A new report indicates that birth rates in the U.S. continue to decline, as nearly half of American women under 45 are childless, according to The New York Post.
After decades of feminists discouraging and even villainizing the beauty of women having children and a family — does that study really surprise anybody?
No, it is the logical outcome when millions buy into the lie of feminism. The dwindling birth rate is one of the casualties of the war on the family.
This is a topic I return to repeatedly. There is a war on fertility in America and there has been since the 1970s. The government is a chief proponent of this war, as it has encouraged women around the globe to take birth control pills for decades.
Leftists say that it’s needed so women can pursue a career rather than be a homemaker. Worse, the dominant message is that women shouldn’t want to have children and instead should want to work. Taking care of husbands or children — is oppressive, the argument goes.
The Left, as well as elected officials, are increasingly anti-family. Because of that, you should not trust the government, least of all with your ovaries and your fertility.
But what do I know? I am not Dr. Fauci. How could I possibly understand the science behind why inserting hormones into your body every single day is somehow healthy?
Well, maybe I think this because I have common sense. Who could have common sense and think that putting hormones into your body a la birth control every day is a good thing for years on end?
At the same time, the culture has told young girls and women that they need to be equal to men — which means they can’t be mothers and need to have a career outside the home.
So now, as evidenced by this story in The New York Post, America is in a crisis. Birth rates are still dropping. Single women who bought into feminism full-fledged are increasingly unhappy.
How come? Well, as Dr Jordan B Peterson recently explained, it’s because they have been told at least three lies.

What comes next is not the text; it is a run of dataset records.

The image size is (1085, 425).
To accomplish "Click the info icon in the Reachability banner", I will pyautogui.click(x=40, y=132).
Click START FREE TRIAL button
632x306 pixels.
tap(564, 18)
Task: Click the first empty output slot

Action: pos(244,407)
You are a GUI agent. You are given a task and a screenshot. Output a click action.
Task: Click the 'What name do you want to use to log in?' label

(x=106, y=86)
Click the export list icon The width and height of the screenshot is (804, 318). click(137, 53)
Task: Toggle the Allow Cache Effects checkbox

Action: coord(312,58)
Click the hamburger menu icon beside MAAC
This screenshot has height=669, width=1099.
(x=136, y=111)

“What our society does to 19-year-old women or 18-year-old women … we just lie to them all the time,” he said. “You know, the first lie is there’s nothing more important than your career, more or less by definition. So that’s the first lie. The second is there will be nothing more important to you in your life than your career. So that’s the second lie, and then the third lie is there should be nothing more important in your life than your career. So that’s the third lie.”
Peterson also observed that women naturally understand that something is amiss when they enter their late twenties. Contrary to what they’ve been told, women’s nurturing instincts kick in and they desire to have a family, generally speaking.

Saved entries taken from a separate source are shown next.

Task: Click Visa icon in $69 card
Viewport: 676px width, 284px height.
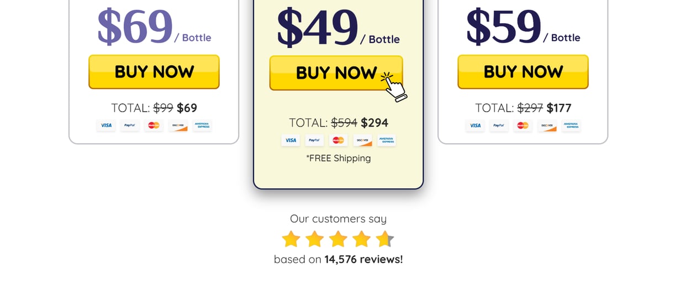Action: [106, 125]
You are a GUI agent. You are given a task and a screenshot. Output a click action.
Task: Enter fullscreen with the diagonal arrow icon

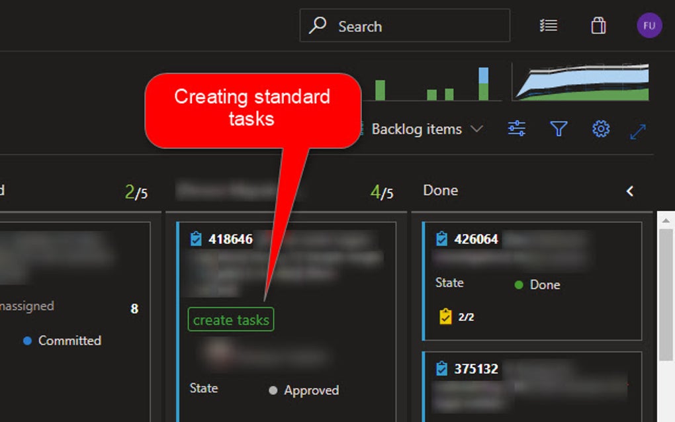pos(637,129)
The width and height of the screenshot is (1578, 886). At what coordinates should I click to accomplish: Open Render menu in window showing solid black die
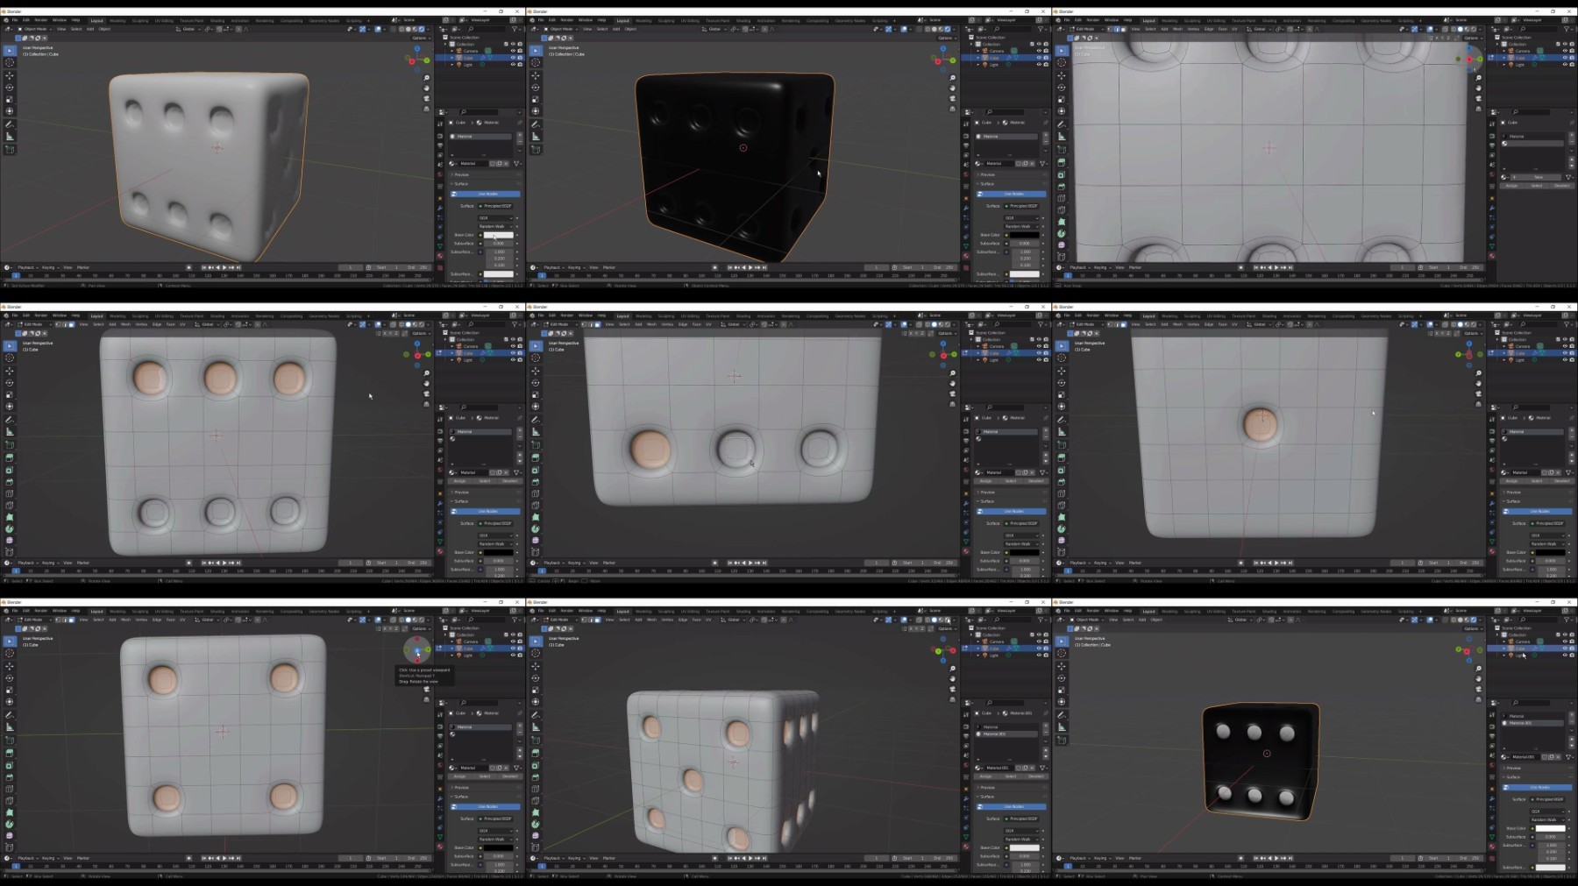pos(566,19)
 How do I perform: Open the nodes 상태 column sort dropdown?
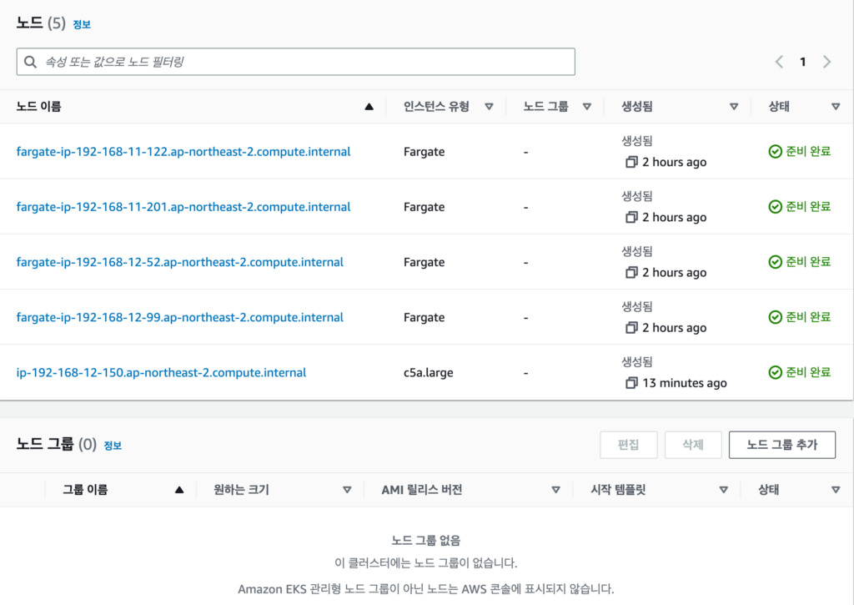(x=836, y=107)
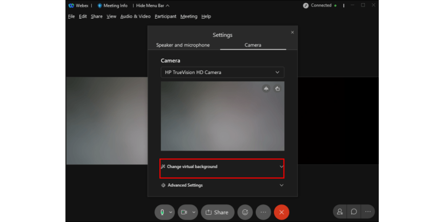The width and height of the screenshot is (444, 222).
Task: Close the Settings dialog
Action: [292, 32]
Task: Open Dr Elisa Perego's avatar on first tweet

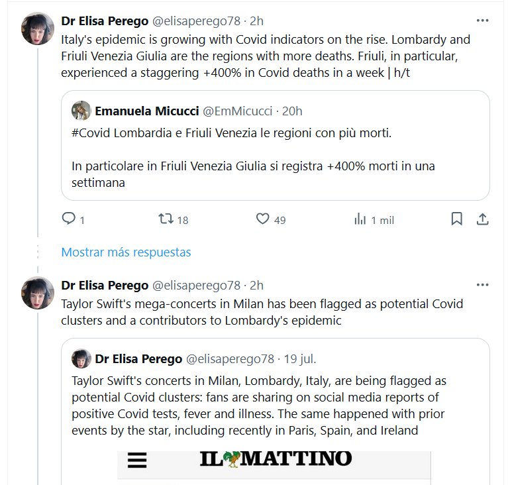Action: (x=38, y=28)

“What I’ve seen is that as women progressed towards their … late twenties, there’s a psychological transformation,” the psychologist added. “And what happens is that they place less emphasis on their career and way more emphasis, particularly on having a child. And that really reaches a crisis point around 29 or 30 for the vast majority of women and their attitude flips. And I’ve seen it flipped very dramatically with many women.”

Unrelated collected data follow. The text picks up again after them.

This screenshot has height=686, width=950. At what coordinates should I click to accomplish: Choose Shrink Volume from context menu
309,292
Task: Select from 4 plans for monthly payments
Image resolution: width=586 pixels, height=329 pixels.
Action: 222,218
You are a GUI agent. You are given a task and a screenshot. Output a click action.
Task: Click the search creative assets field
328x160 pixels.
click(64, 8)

Again, that is all common sense, but feminism lies to you by saying it won’t happen to you. But the poisonous cancer of feminism cannot compete with real life and how your body and mindset change as you get older as a woman.
Now, if you are a younger person listening to my podcast then this might seem far out there. Perhaps you have heard people talk about the “biological clock ticking” or “baby fever” but always thought that it was this sort of imaginary idea.
My own personal experience alongside countless other women can tell you that there is a shift among women in their late twenties. It just happens.
I was shocked by it when it happened to me. In my early twenties, I was wild and I was free and the concept of being a wife and a mother was so far off. Then, when I turned 26, suddenly there was this alarm going off inside of my body and all I wanted to do was find a mate and have children and begin that part of my life.
Many moms can relay similar experiences.
That was not taught to me. In fact, I was told the opposite. Thankfully, I didn’t go down the road of feminism.
For many who do go down that road, they suddenly realize it might be too late to have children after investing so much time in a career. Their biological clock tells them that time is running out and then — women tend to go crazy.
Now, there will be some women who write in the comments that they’ve never had children with their husbands and that they’re perfectly happy. That might be true and there are exceptions to every rule. I am not talking about you.
But, generally, when I come across a full-fledged feminist woman who has warded off men — she isn’t a very happy person. In fact, some of the craziest and most bitter people I have seen out there are the most radical feminists.
We all know them, they marched in the streets looking possessed with a burning anger.
But it’s not possession, it’s simply unhappiness — and that is what has been taught to generations of girls for 50 years.
It seems the fruits of that message can be seen in our low fertility rates.